Hot Old Spice & An Orange Crush T-Shirt

Summertime June 1978. About 2pm CST. My friend LA, her next door neighbor NM and I went shopping for  Father’s Day gifts at McCreless mall. My mom dropped us off, LA’s mom was to pick us up.  We had 2 hours to roam the mall.

And roam we did.  Down to Monkey Wards to ride the escalators.  A quick Orange Julius.  Into Neisners, then Hallmark.  Back to the other end to Mr Dunderbachs for free samples. We watched the ladies decorating  cakes through the window of Cox’s bakery.  Our last stop was Woolworth for Old Spice Father’s Day gift sets.

As we walk around the store, LA pulls me down an aisle around a corner and goes “Take this!” As she shoves an Orange Crush t-shirt into my bag.  I’m grabbing my bag, twisting away from her.  “Stop!”   She won’t. “Sssshhh” is all she says.

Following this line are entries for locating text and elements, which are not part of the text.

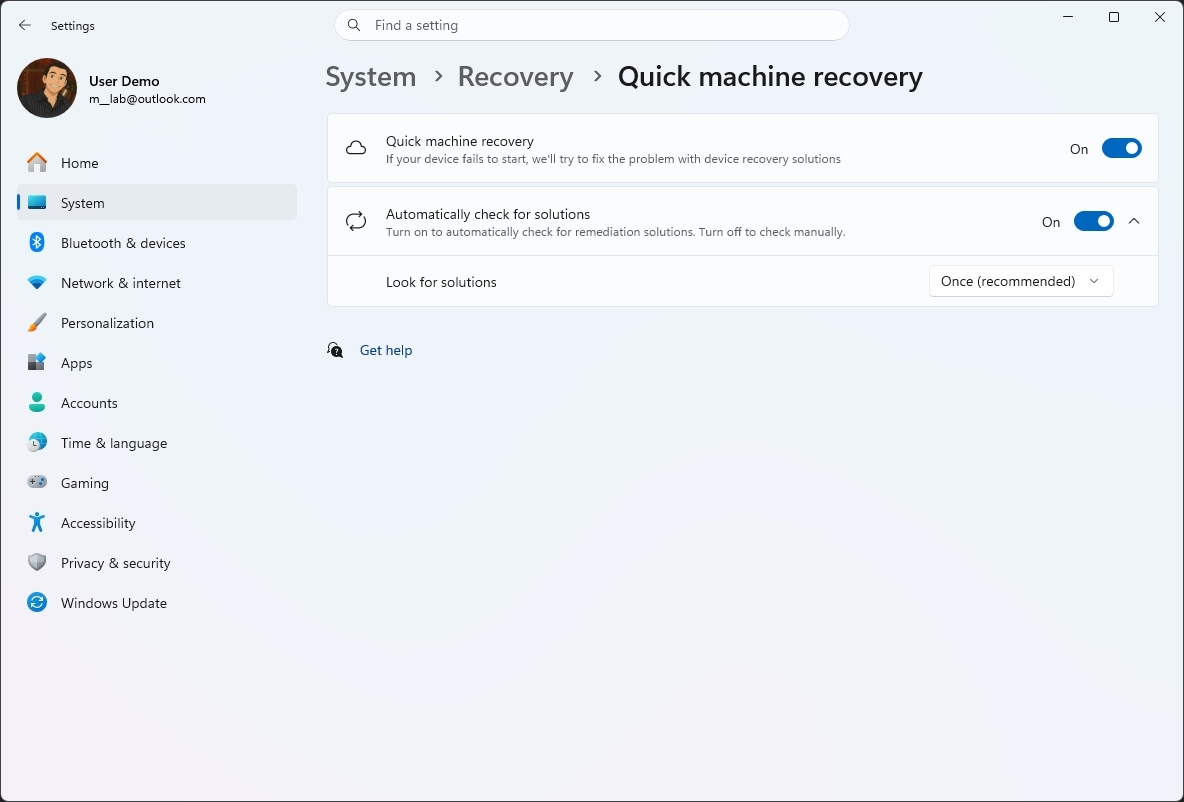Open Privacy & security settings
The height and width of the screenshot is (802, 1184).
(x=116, y=562)
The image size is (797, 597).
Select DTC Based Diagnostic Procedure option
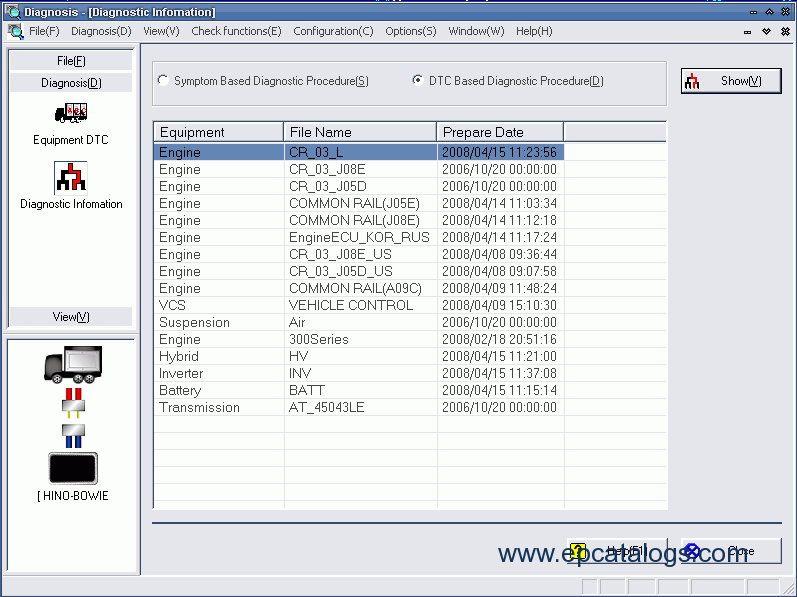(x=418, y=81)
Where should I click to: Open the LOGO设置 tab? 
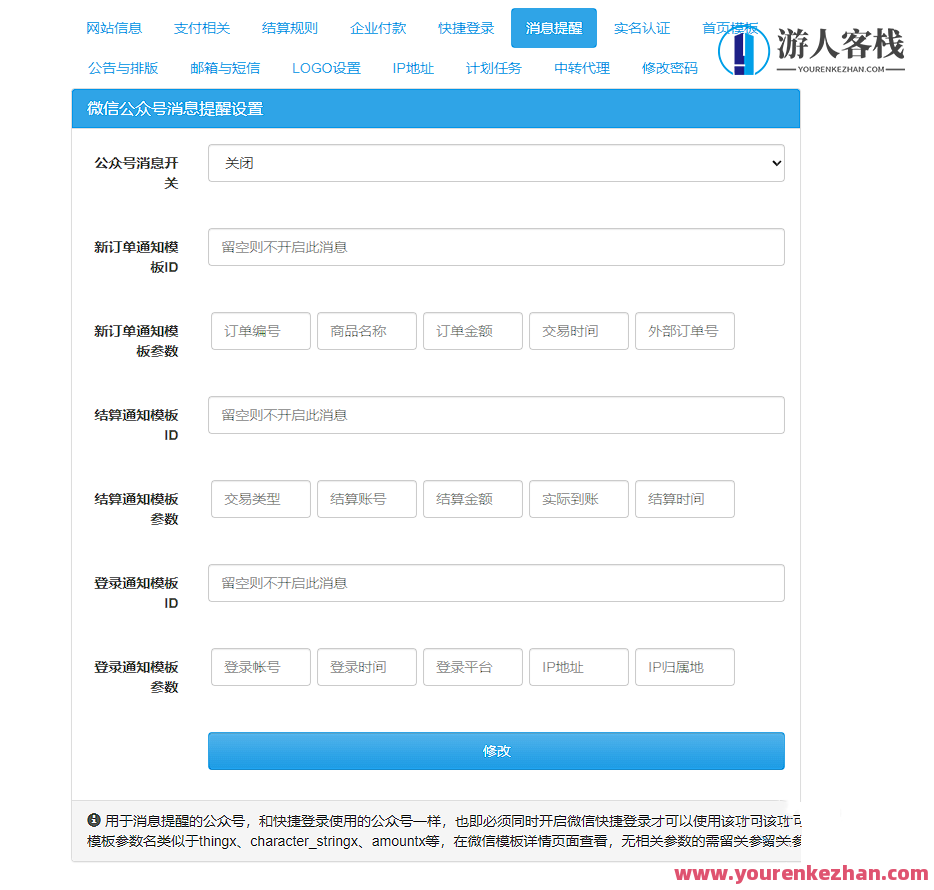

I panic and run out of the store.  I started to leave the mall but her mom was my ride home.  I’m scared and felt sick.  I sit on a bench in the middle of the mall looking at LA still in the store. Standing at the opening, she keeps motioning to me, mouthing “Jill! Come back in here” waving her hands to “come here!”

Nope!  I sit there in a state of shock.  She eventually disappears back into the store. Time goes by until we go meet her mom at the entrance of the mall.

I slink into the backseat. I’m sure her mom knows.  I say nothing. None of us speak.  The ride home was the longest ever! I’m dropped off with a quick “thank you for the ride, bye”.

I race into my room and hide the T-shirt in the bottom of my pajama drawer underneath everything. Praying no one sees me. Whew!  I’m safe. I know I can’t wear the shirt. Too bad.  I like Orange Crush.  But my mom would ask where I got it.

Around 7 pm, the phone rings.  All I hear is “they did what?  We’ll be right over”. Then “Jill! Get in here”.

I remember the scene like it was yesterday. LA, NM and I with our backs to each other, sitting on an ottoman in the middle of LA’s living room. NM’s mom repeating that she listened on the extension as NM told her friend G everything about us shoplifting.  My thought bubble is “I didn’t take anything!  LA shoved a shirt in my bag. Not my fault.”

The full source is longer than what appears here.